Developing Plugins Faster by separating the frontend into a theme component

I’ve previously asked about how to setup the local environment to code faster when building a plugin, and I know others have as well.

I’ve been using a new workflow that’s been working great, and I thought I’d share in case helpful to others. It doesn’t solve everything, but makes things a lot more pleasant. Here are the details:

First, my previous issue:

To develop a plugin, I had to code from a local instance of Discourse, and this was really slow because: 1) any change to files would require reloading the page, and my computer would do that very slowly when running Discourse (about 30 seconds per page reload), 2) the local discourse site for development I would test on would be very slow (slow to navigate, etc), and 3) any change to backend plugin code would require stopping the server and restarting–and this could take a few minutes. All the while, my computer’s fan would be blasting.

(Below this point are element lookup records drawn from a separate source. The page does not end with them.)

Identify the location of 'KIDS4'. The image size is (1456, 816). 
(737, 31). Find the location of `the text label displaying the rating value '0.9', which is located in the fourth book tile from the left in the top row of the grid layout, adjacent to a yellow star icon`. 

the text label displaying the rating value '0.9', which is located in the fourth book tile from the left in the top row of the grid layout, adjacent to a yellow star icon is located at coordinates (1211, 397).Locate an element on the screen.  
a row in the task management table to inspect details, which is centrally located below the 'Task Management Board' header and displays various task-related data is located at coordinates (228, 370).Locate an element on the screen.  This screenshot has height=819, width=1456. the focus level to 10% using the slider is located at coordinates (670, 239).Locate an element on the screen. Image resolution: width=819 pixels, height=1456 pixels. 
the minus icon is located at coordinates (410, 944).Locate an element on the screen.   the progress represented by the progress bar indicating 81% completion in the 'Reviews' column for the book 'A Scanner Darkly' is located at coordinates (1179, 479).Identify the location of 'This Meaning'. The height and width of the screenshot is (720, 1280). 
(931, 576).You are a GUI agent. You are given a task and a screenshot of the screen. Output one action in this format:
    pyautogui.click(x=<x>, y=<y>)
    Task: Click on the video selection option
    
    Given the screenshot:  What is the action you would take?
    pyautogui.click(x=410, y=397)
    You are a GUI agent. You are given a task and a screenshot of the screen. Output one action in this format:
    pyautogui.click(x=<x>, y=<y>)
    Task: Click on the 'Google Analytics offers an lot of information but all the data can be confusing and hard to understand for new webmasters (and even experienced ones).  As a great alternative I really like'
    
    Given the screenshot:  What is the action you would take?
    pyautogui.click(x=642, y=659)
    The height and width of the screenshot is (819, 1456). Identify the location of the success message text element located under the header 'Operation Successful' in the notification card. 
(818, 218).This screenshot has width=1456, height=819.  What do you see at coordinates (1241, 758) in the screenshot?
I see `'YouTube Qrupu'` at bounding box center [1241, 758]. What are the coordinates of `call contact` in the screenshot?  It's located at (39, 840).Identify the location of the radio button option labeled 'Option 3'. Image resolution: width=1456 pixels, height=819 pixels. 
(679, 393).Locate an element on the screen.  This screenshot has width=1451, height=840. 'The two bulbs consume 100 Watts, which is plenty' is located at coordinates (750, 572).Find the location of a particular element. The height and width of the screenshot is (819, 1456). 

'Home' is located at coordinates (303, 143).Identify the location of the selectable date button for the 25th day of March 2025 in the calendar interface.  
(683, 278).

As a result, it would probably take me an hour of coding to do what I normally could code in about 10 mins with a smooth work flow.


My Solution

In contrast to developing a plugin, the work flow for coding a theme component is awesome, thanks to the Discourse theme CLI. (My steps for using that are here.) It’s fast and smooth.

Why coding a theme or theme component is so much faster and easier

With the theme CLI tool, you can code a theme locally, but “watch it” (ie, run the theme) on a live site (either your actual site, your actual site but just in preview mode, or a test live site you set up).

So you don’t actually need to run Discourse itself on your machine–and therefore my machine doesn’t slow down like it would with a plugin. And whenever you make a change, you just refresh the live site you’re linked to, and the change is there.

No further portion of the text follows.